UIN Walisongo Online, Semarang – Kegiatan webinar series yang digelar Prodi Ilmu Politik Fakultas Ilmu Sosial dan Ilmu Politik UIN Walisongo, Kamis (08/04/2021) resmi ditutup.
Kegiatan yang berjalan 3 hari berturut-turut dari selasa 06 April telah menghadirkan berbagai pakar dan akademisi Kaliber nasional, seperti AS. Hikam, Menteri Ristek dan Teknologi pada kabinet Persatuan Nasional, Era Presiden Abdur Rahman Wahid (Gusdur), Abdul Gaffar Karim dan Mada Sukmajati pakar Ilmu Politik dari UGM, Airlangga Pribadi Kusman pakar Ilmu Politik dari Universitas Airlangga serta Pakar Desa dari Sekolah Tingga Pembangunan Masyarakat Desa APMD Yogyakarta, Fatih Gama Abisono Nasution. Acara ini tidak hanya diikuti oleh mahasiswa Ilmu Politik peserta KKL melainkan terbuka untuk masyarakat umum.

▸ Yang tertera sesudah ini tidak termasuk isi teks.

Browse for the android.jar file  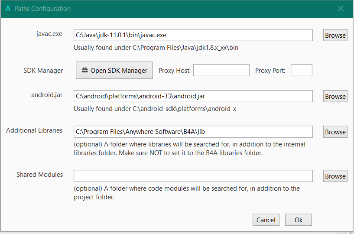pyautogui.click(x=335, y=97)
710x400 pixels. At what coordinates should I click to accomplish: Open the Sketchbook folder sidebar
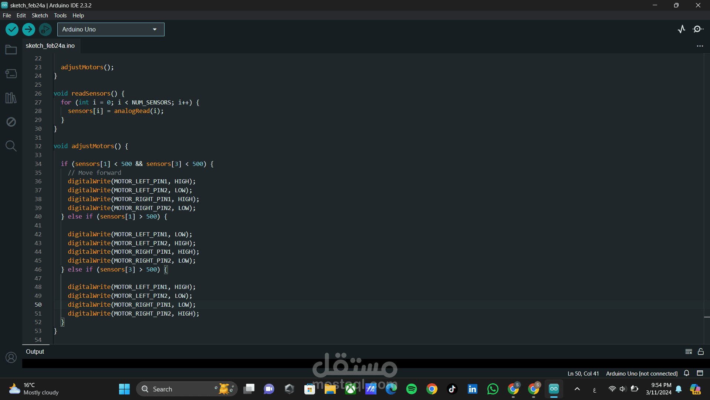pyautogui.click(x=11, y=50)
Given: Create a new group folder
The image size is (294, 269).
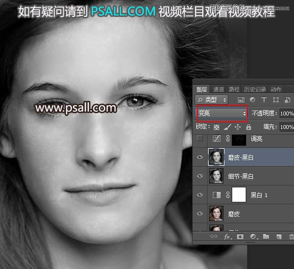Looking at the screenshot, I should [x=266, y=237].
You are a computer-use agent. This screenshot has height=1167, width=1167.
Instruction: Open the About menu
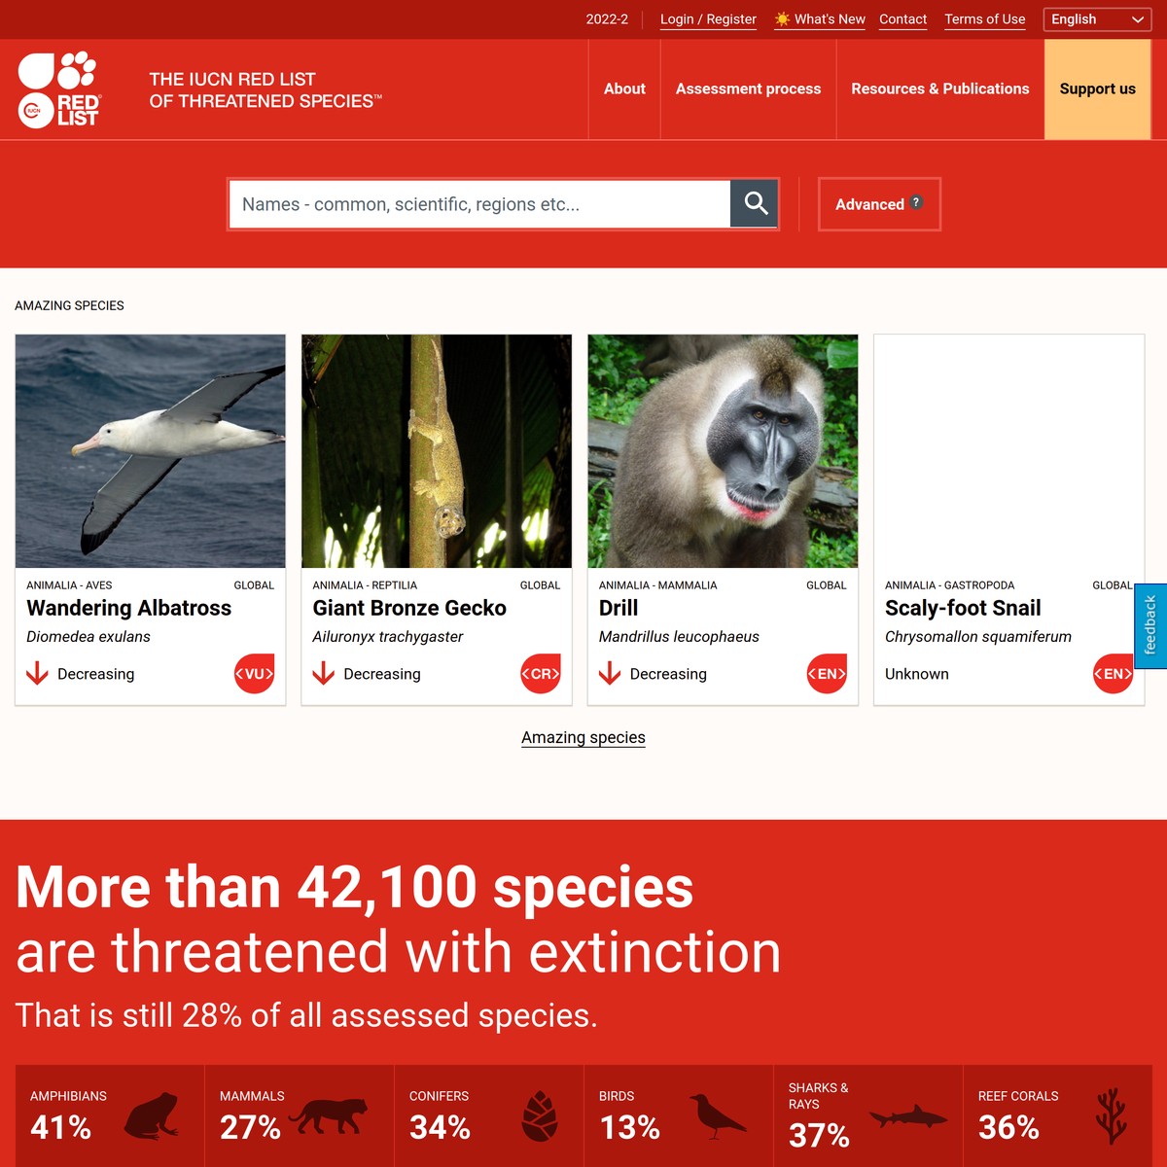(623, 88)
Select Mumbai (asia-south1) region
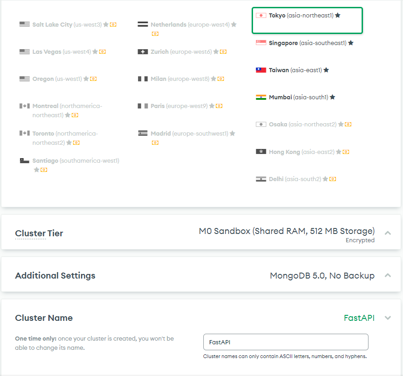The height and width of the screenshot is (376, 403). click(x=295, y=97)
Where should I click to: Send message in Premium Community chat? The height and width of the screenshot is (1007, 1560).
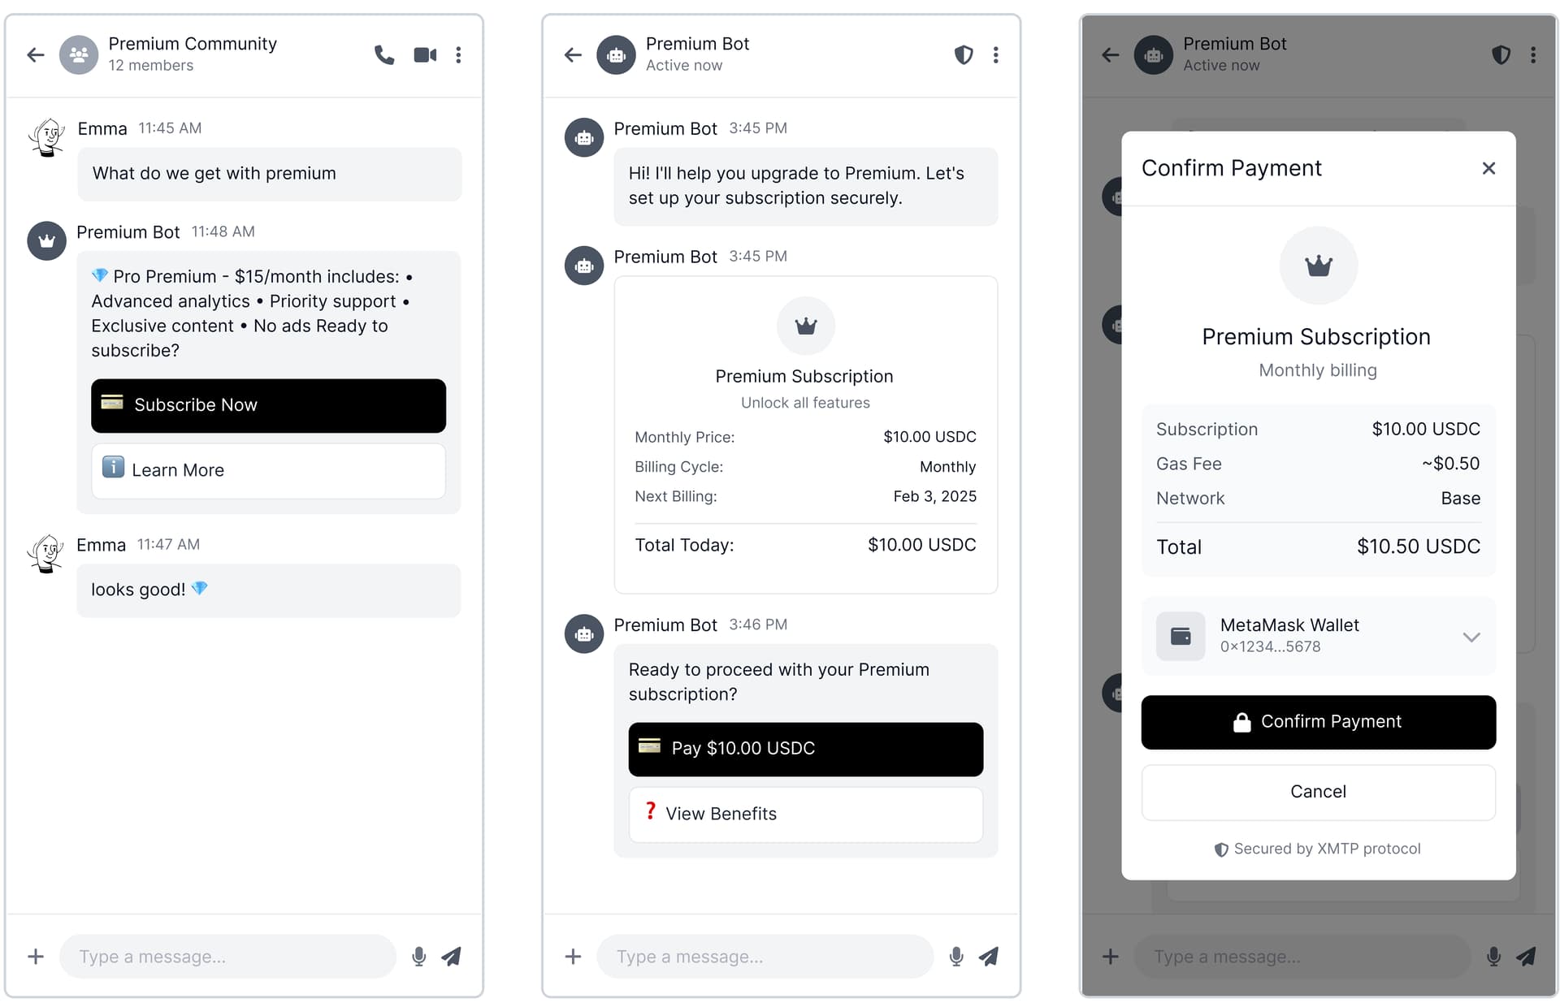(452, 957)
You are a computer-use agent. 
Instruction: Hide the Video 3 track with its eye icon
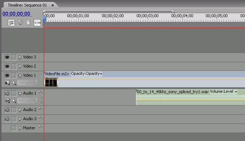point(7,57)
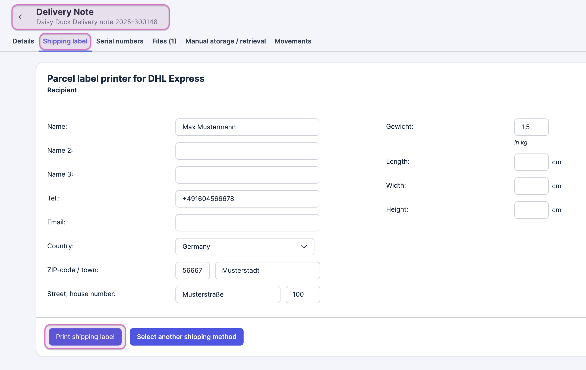
Task: Click the empty Name 2 field
Action: click(247, 151)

Penutupan kegiatan Webinar Series dilakukan oleh Dekan FISIP, Dr. Misbah Zulfa Elizabeth, M.Hum. Ia menuturkan bahwa kegiatan Webinar Series 5 yang membahas relasi Agama dengan Negara memang tidak bisa dipisahkan, dan ini harus diketahui oleh mahasiswa Ilmu Politik supaya kelak setelah lulus mahasiswa bisa menjadi sarjana Ilmu Politik yang matang secara spiritual seperti paradigma yang diusung UIN Walisongo yakni unity of sciences di mana ilmu pengetahuan harus bisa bersatu dengan ilmu agama.
Diakui atau tidak bahwa relasi agama dan negara dalam sejarah bangsa Indonesia begitu jelas terlihat. Kemerdekaan Indonesia tidak lepas dari baying-bayang jasa para pemuka agama yang dalam hal ini kyai dan tokoh agama dari agama lain. Kemudian Penetapan 5 sila dalam Pancasila yang kemudian menjadi ideolagi bangsa Indonesia pun tidak lepas dari peran tokoh agama.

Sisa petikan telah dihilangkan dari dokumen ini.